→ **Source extract**:

=====

Large cutouts in sample alerts

Hi,

Thanks for providing sample alerts - they are useful to start preparing brokers for LSST! I would like to give a feedback on the cutouts. For reference, I was mainly working with latest_single_ccd_sample.avro (as of 2020/07/20).

raw cutouts → gzipped cutouts

I noticed the cutouts are plain FITS file (i.e. uncompressed). While this is explicitly stated in LSE-163 (section 3.5.1), is there any chance to compress the data in the future? I made some statistics on the size of objects without and with compression (gzip), and the gain in space for each alert would be between 20 and 30%.

huge cutouts

There are a few cutouts for which the size is very large (several MB). Here is the list of of alertId with the two cutouts above 5MB:
181078402474705706
181078402474705741
181078402474705748
181078402474705752
181078402474705769

I visually inspect these cutouts, and they do not look like cutouts but rather a large part of a CCD, e.g.:

Any ideas?

Thanks!
Julien

I note that in GitHub - lsst-dm/sample_alert_info: Release notes for sample Rubin Observatory alert packets, it is mentioned that

Some detections on bleed trails or other artifacts generate 
extremely large footprints and correspondingly large cutouts. 
We expect to mitigate this problem in the future.

this might explain the large cutouts found above, although I do not see obvious artifacts there.

EDIT: I just noticed that the data has changed (sample_alert_info/CHANGELOG.md at master · lsst-dm/sample_alert_info · GitHub), and the new release of latest_single_ccd_sample.avro does not contain such a large cutouts anymore (with the file last modified on 2020-07-22 11:43 ). I can see cutouts with moderate size (~2MB), but they are associated with artifacts, like

which seems to be something known and expected by the DM team. Hence my original question focuses now only on the possible data compression.

Hi @JulienPeloton,

Thanks for the feedback!

Yes, it is likely we will gzip-compress the image cutouts in the future, probably by gzipping the entire cutout. (For small cutout sizes, the text FITS headers present a significant overhead.)

As to the large cutouts, these are the result of a number of goals. The DPDD (section 3.5.1) requires us to send the full detection footprint–which for artifacts like the one above can be quite large. (This also uncovered some bugs which erroneously generated extremely large footprints.)

It also seemed initially reasonable to require the cutouts to be square and to center the DIASource in the middle of the cutout–those decisions lead to the large empty areas you are showing above.

There are science cases for large cutouts, though: some streaking Near-Earth Asteroids can be as long as 0.5 degrees in 30 second exposures…

We’re continuing to test and improve the cutout generation; your feedback on what will be the most useful for your goals will be helpful.

=====

→ **Given material**:

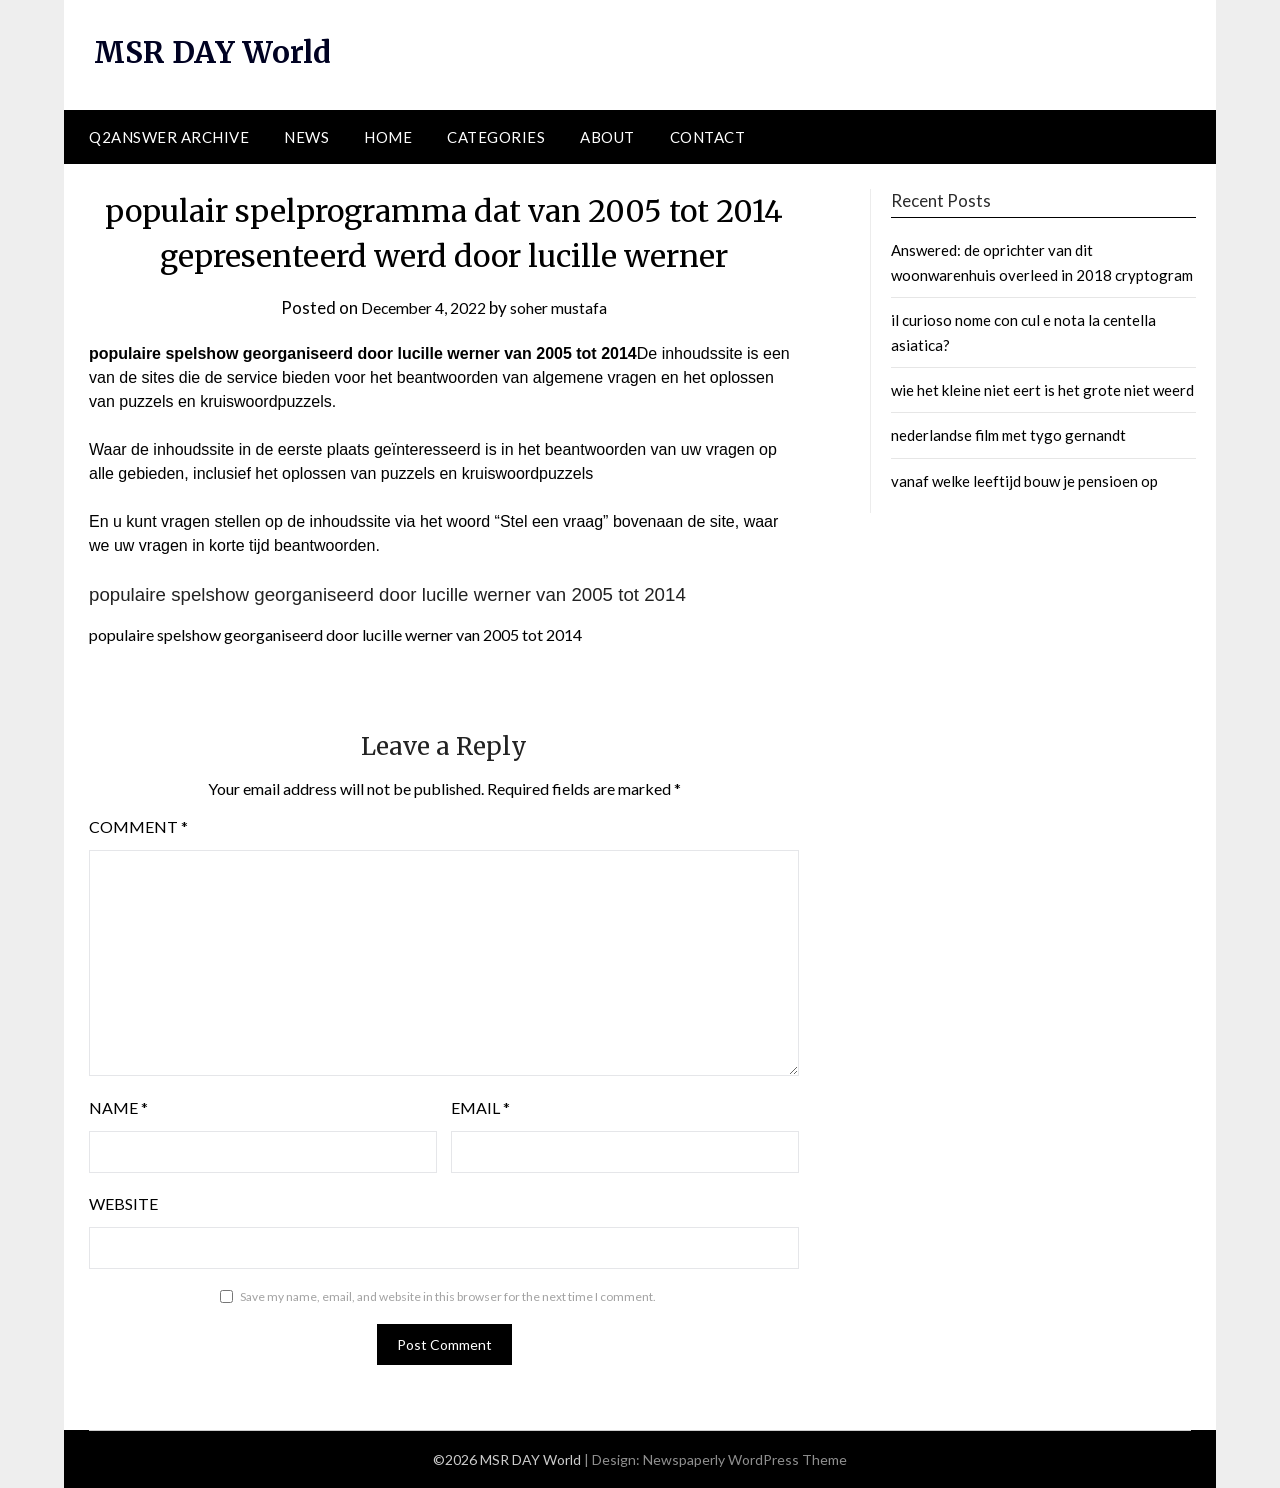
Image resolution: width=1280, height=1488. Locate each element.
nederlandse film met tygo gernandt (1008, 435)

=====

→ **Aim**: In the forum thread on large cutouts in sample alerts, how much space did gzip compression save for each alert?

→ **Written answer**: Between 20 and 30%.